# Start Here Notebook


This notebook is used to make sure that your setup is ready to run for the workshop.

The variables that will be created are

* `project_prefix`: Project name prefix to be used for resource naming, e.g. S3, training job, endpoint name, pipeline names, etc.
* `bucket_prefix`:  The main bucket that will be used throughout the examples.
* `mlflow_name`: The name of the Mlflow server.
* `mlflow_arn`: The resource identifier for the Mlflow server to be used for tracking experiments and runs.
* `domain_id`: The Sagemaker domain id.
* `region`: The current AWS region being used.



To run this notebook and all notebooks in the workshop please use the `Python 3` kernel in JupyterLab

## Setup
Get the latest version of SageMaker Python SDK.

<div class="alert alert-info"> 💡 The workshop and all notebooks were tested with Sagemaker Distribution `1.11` and the SageMaker Python SDK (the package sagemaker) version 2.219.0. The notebooks don't pin the version of the sagemaker.
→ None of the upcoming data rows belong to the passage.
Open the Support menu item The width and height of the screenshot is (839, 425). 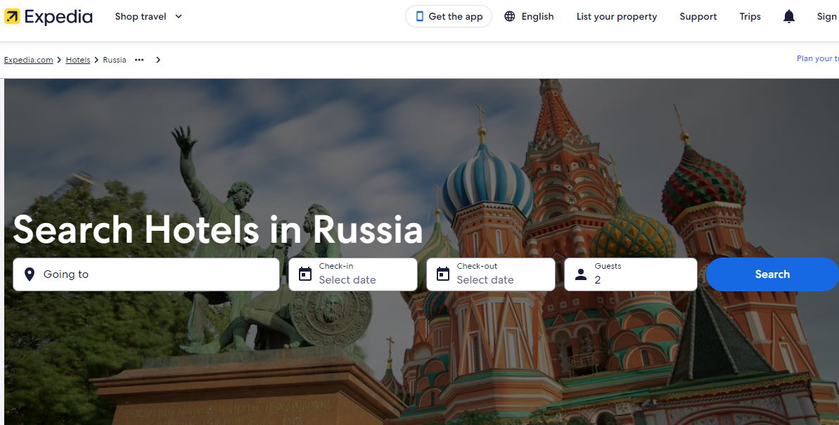(x=698, y=17)
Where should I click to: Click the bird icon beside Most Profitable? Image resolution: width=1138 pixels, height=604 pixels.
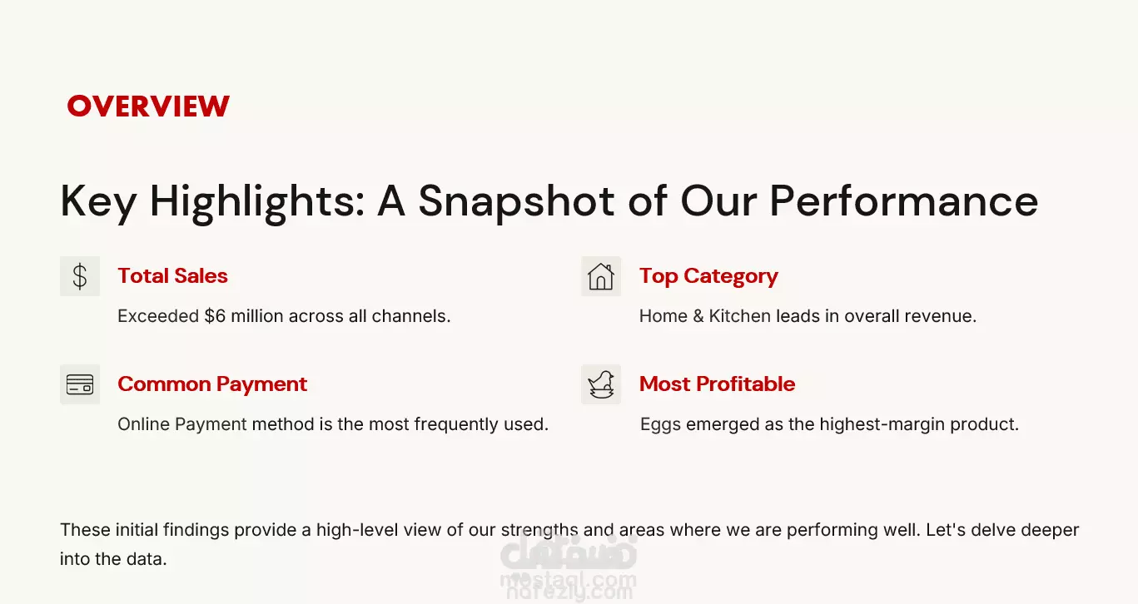coord(600,384)
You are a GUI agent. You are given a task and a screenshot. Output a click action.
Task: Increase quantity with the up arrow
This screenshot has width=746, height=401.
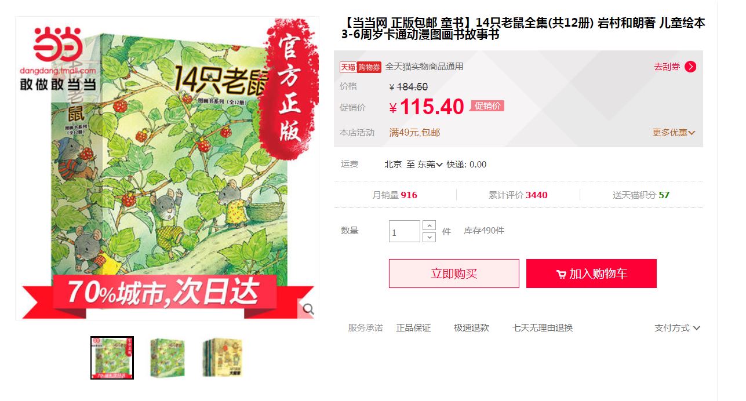coord(429,225)
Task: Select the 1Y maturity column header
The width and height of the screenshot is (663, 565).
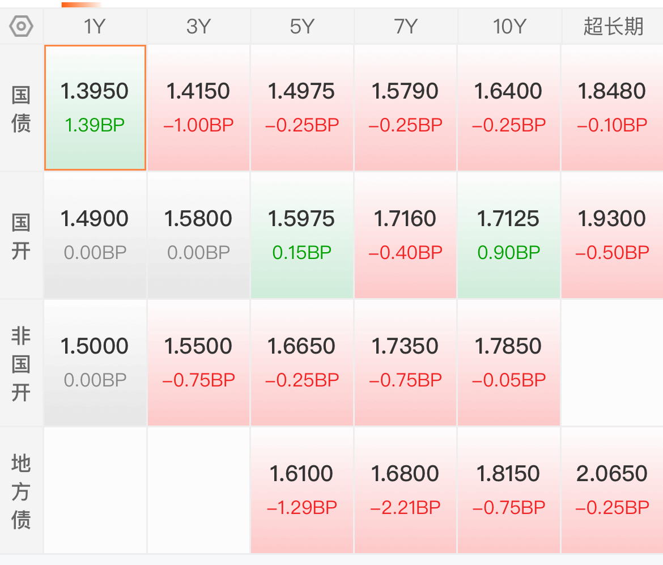Action: pos(95,26)
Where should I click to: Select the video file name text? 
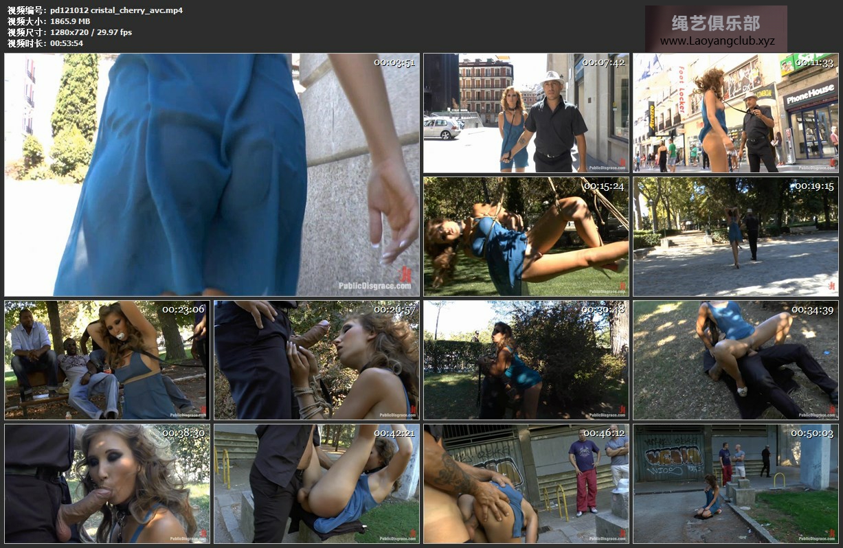coord(116,10)
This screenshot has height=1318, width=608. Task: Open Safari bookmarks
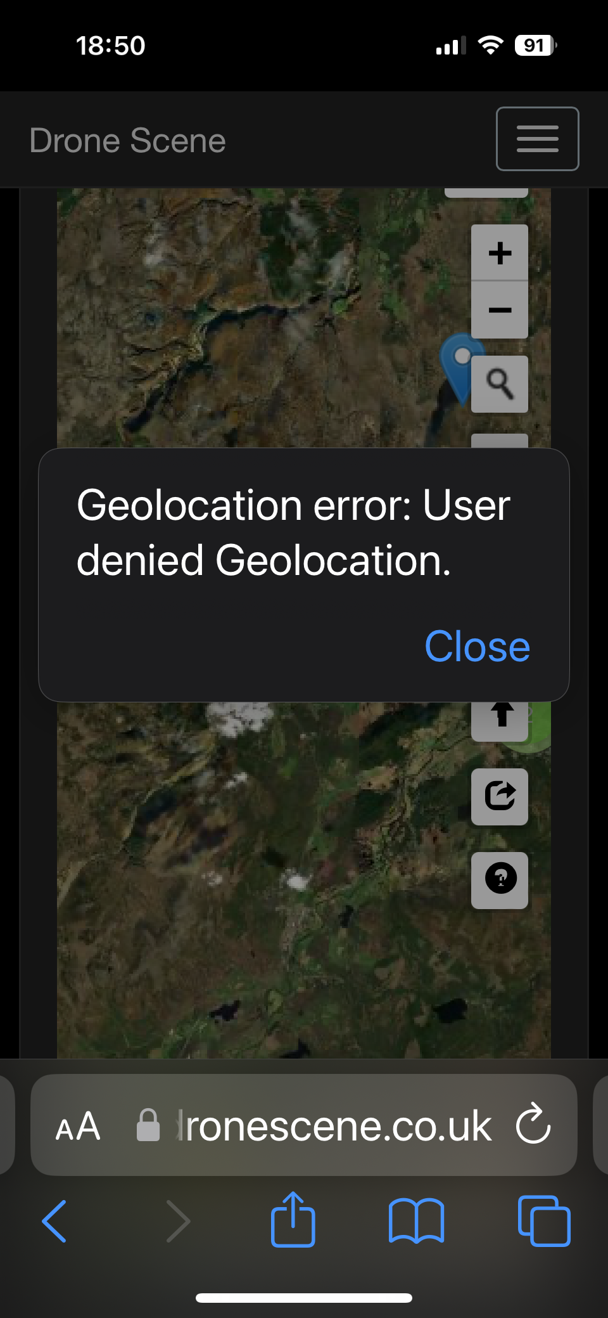coord(416,1220)
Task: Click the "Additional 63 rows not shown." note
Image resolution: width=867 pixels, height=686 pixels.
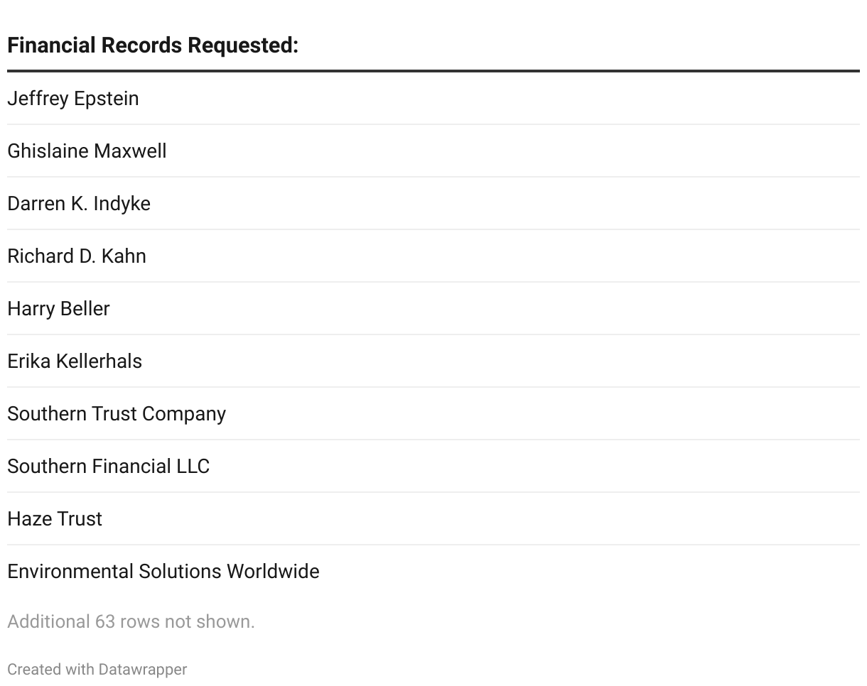Action: (131, 622)
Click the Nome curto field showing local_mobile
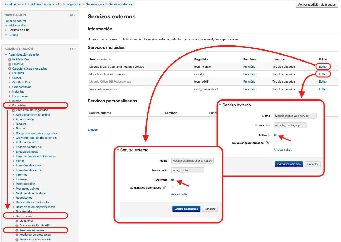The image size is (341, 242). click(187, 170)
If you encounter any incompatibility issues, you can install the specific version of the sagemaker by running the pip command: <code>%pip install sagemaker=2.219.0</code>
</div>

### Import packages

In [3]:
import time
import os
import json
import boto3
import numpy as np  
import pandas as pd 
import sagemaker
from time import gmtime, strftime, sleep

(sagemaker.__version__,boto3.__version__)

sagemaker.config INFO - Not applying SDK defaults from location: /etc/xdg/sagemaker/config.yaml
sagemaker.config INFO - Not applying SDK defaults from location: /home/sagemaker-user/.config/sagemaker/config.yaml


('2.219.0', '1.34.162')

### Set constants

In [22]:
# Get some variables you need to interact with SageMaker service
boto_session = boto3.Session()
sm_client = boto_session.client("sagemaker")
# sm_session = sagemaker.Session()
bucket_name = sagemaker.Session().default_bucket()

region = boto_session.region_name
project_prefix = "amzn"
bucket_prefix = f"{bucket_name}/{project_prefix}"

initialized = True

In [23]:
# Store some variables to keep the value between the notebooks

%store project_prefix
%store bucket_prefix
%store region
%store initialized

Stored 'project_prefix' (str)
Stored 'bucket_prefix' (str)
Stored 'region' (str)
Stored 'initialized' (bool)


### Get domain id
You need this value `domain_id` in many SageMaker Python SDK and boto3 SageMaker API calls. The notebook metadata file contains `domain_id` value. The following code demonstrates how to access the notebook metadata file and get the `domain_id`.

In [26]:
NOTEBOOK_METADATA_FILE = "/opt/ml/metadata/resource-metadata.json"
domain_id = None

if os.path.exists(NOTEBOOK_METADATA_FILE):
    with open(NOTEBOOK_METADATA_FILE, "rb") as f:
        metadata = json.loads(f.read())
        domain_id = metadata.get('DomainId')        

assert domain_id
%store domain_id

Stored 'domain_id' (str)


### Get MLflow server
If you're running an AWS-led workshop or used the delivered CloudFormation template to provision your workshop environment, an MLflow server must be up and running. If you don't have an MLflow server, follow the [Developer Guide](https://docs.aws.amazon.com/sagemaker/latest/dg/mlflow-create-tracking-server.html) to create one. The creation of a new MLflow server can take up to 25 minutes.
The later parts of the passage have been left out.